Unconstitutional: Federal Judge Strikes Down Tennessee’s Anti-Drag Laws

Federal judge rules Tennessee’s anti-drag show law is ‘unconstitutional’

A federal judge appointed by former US President Donald Trump has ruled that a Tennessee law aimed at restricting drag shows is unconstitutional. The law, which was passed in 2020, prohibited performances featuring nudity, sexual content and the simulation of sexual activity.

However, US District Judge Aleta Trauger said in a 49-page ruling that the law was too broad and vague, and violated the First Amendment’s protection of free speech. The judge also noted that the law’s definition of nudity was so broad that it could potentially apply to any performer who showed “too much skin.”

Trauger’s ruling came in response to a lawsuit filed by a group of drag performers and advocates for LGBTQ rights who argued that the law unfairly targeted their performances and violated their constitutional rights.

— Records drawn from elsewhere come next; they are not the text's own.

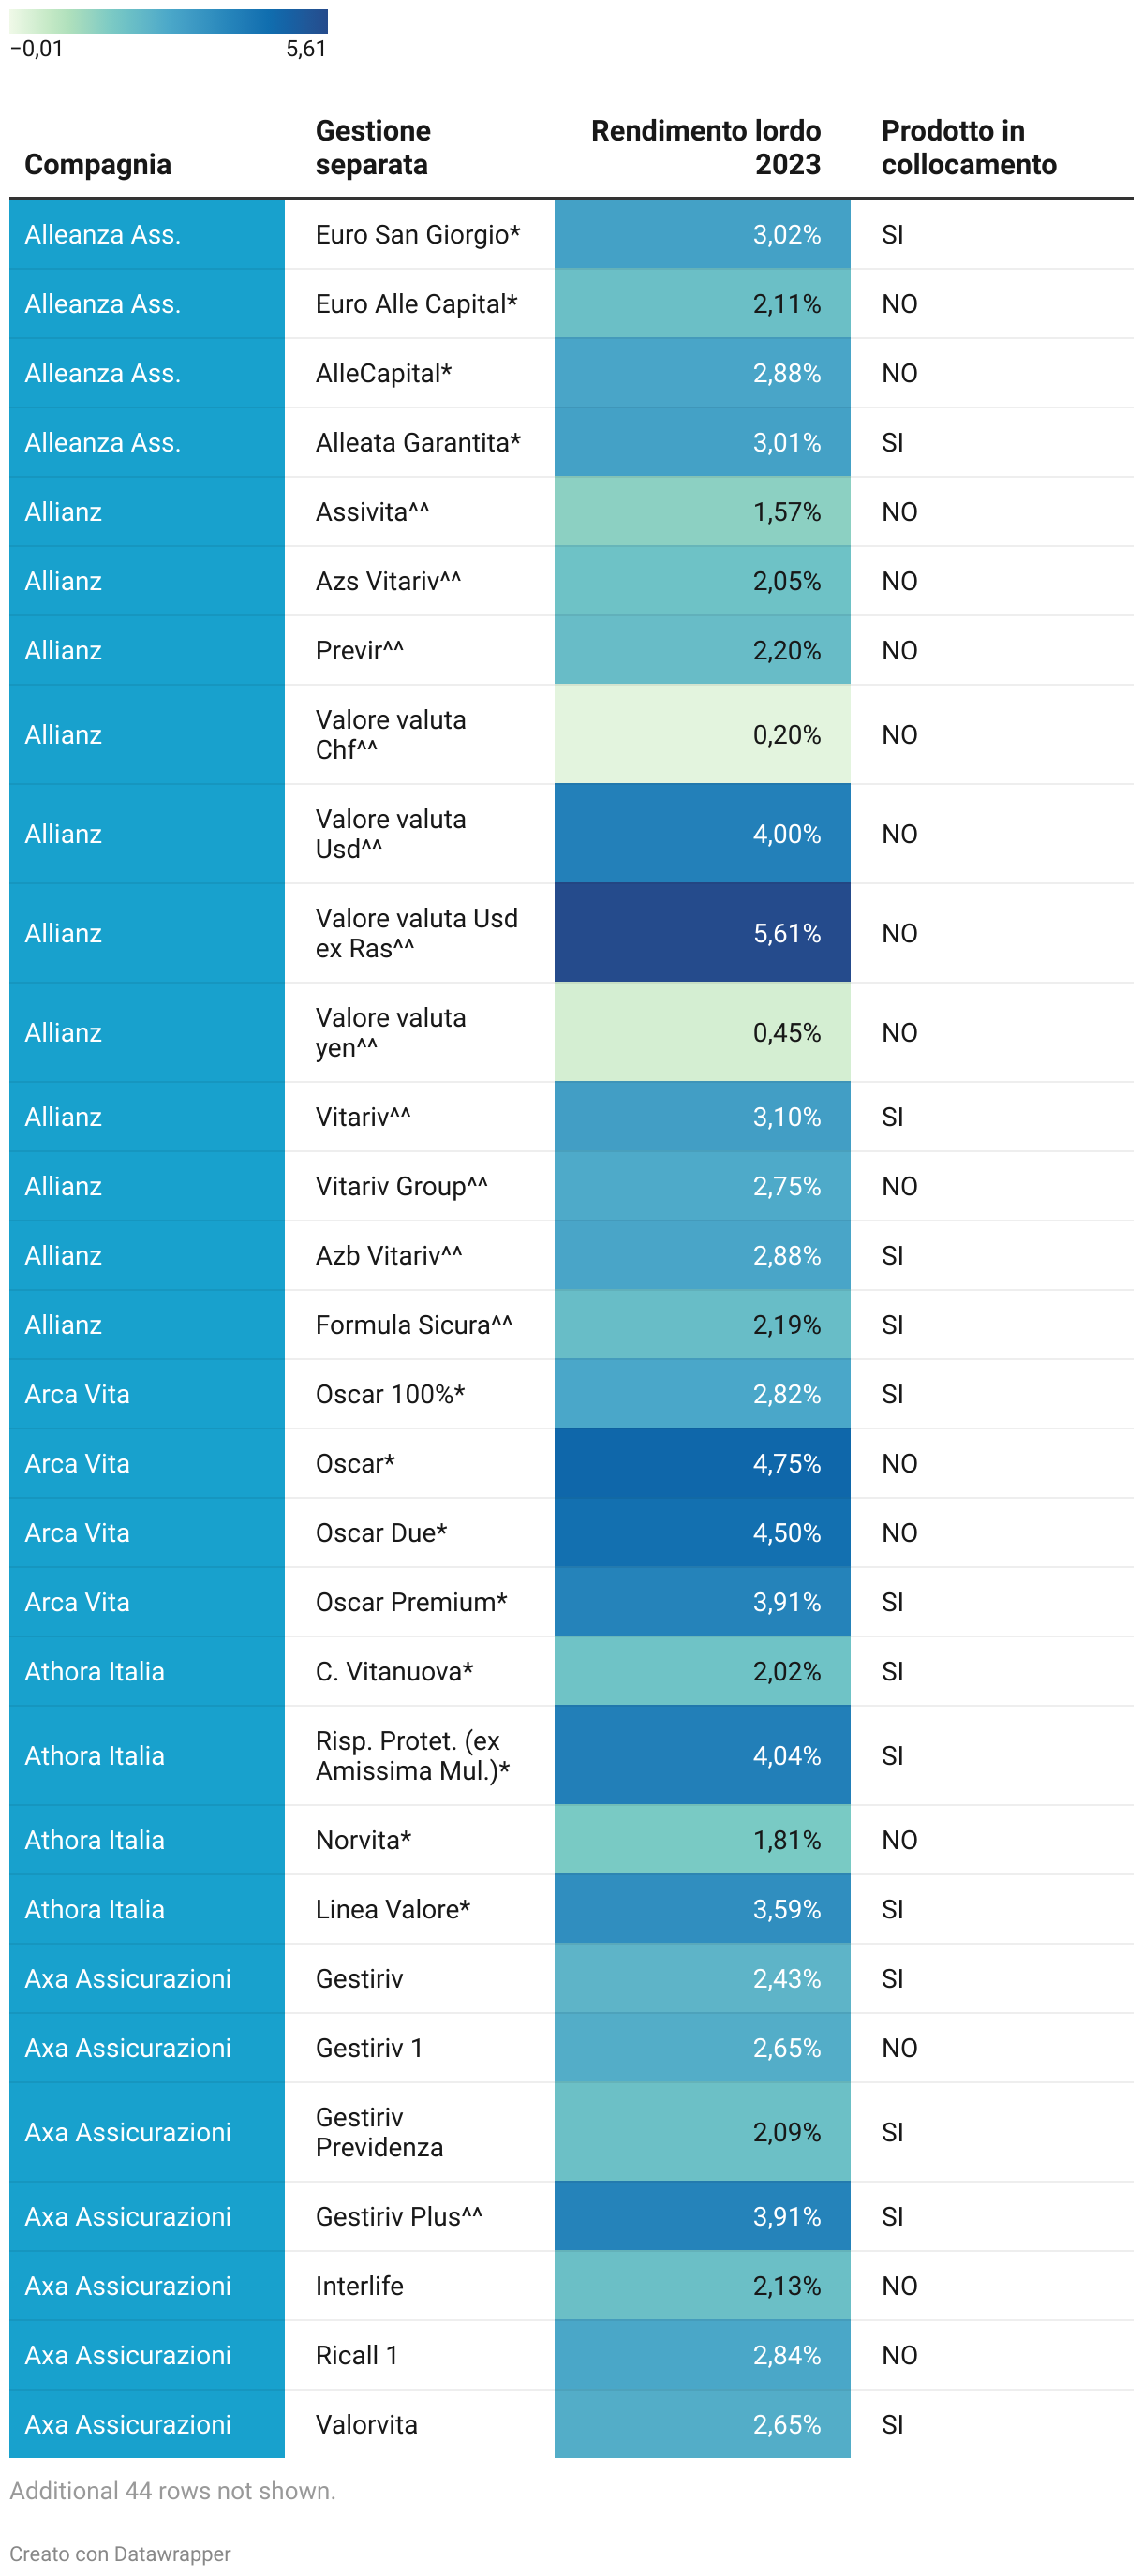Click the Valore valuta Usd ex Ras cell
This screenshot has height=2576, width=1143.
point(417,933)
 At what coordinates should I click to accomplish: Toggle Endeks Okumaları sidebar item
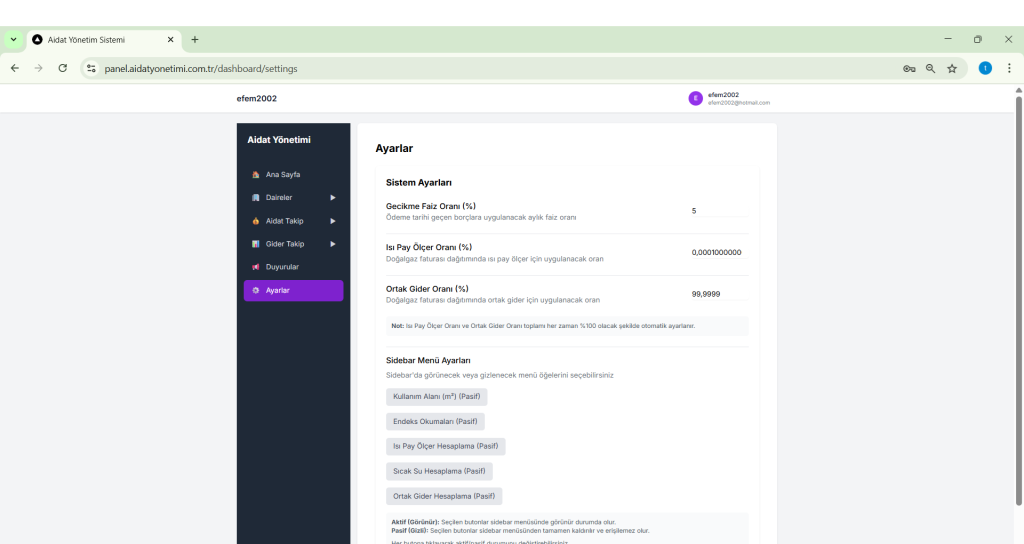[435, 422]
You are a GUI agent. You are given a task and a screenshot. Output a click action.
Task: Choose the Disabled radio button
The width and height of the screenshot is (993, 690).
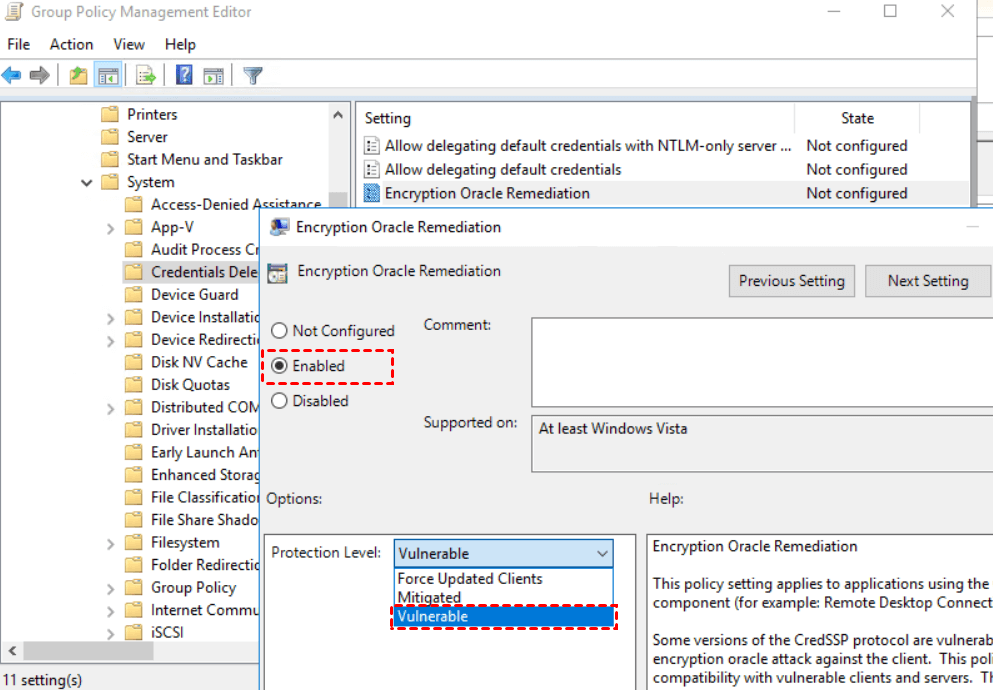(x=280, y=401)

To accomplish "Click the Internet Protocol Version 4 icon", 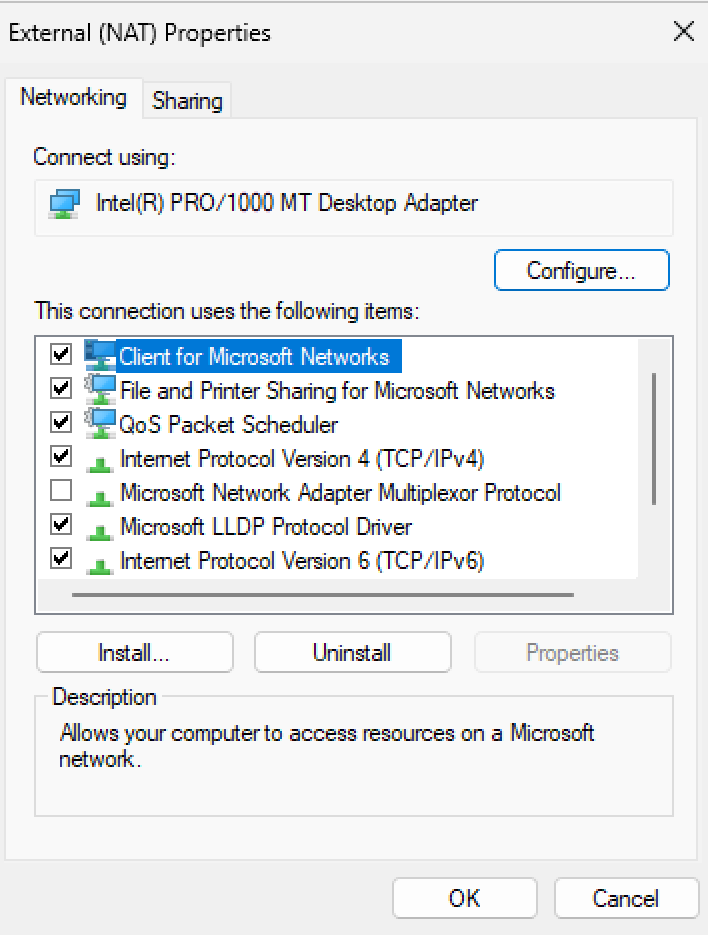I will pyautogui.click(x=100, y=459).
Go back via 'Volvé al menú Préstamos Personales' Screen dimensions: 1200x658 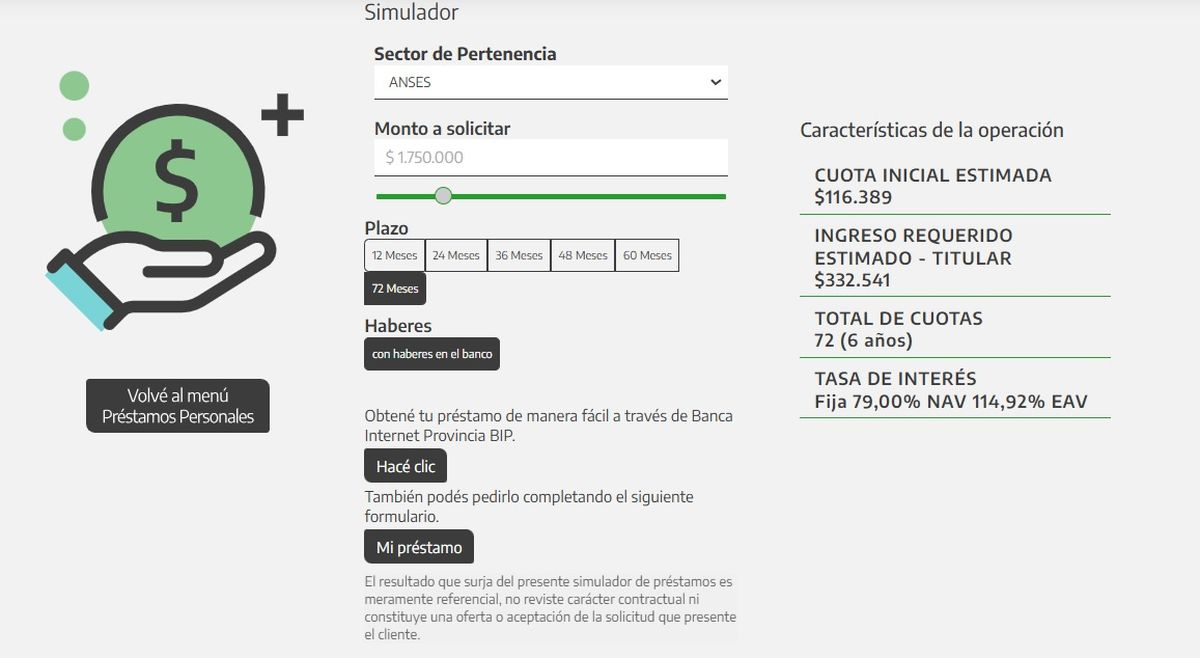click(178, 406)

The ruling was welcomed by Andrea Martinez, executive director of the Tennessee Equality Project, who said in a statement: “This decision affirms that the freedom to express ourselves is a fundamental right, and that those rights must be protected.”

The ruling is the latest in a series of legal challenges to laws aimed at restricting LGBTQ rights in Tennessee. In recent years, the state has also faced challenges to laws that restrict access to transgender healthcare and impose harsh penalties on same-sex couples who try to adopt children.

The state’s attorney general, Herbert Slatery, said in a statement that he was “disappointed” by the ruling and was considering an appeal. However, he also acknowledged that the decision “furthers a national conversation about the balance between free speech and the regulation of public performances.”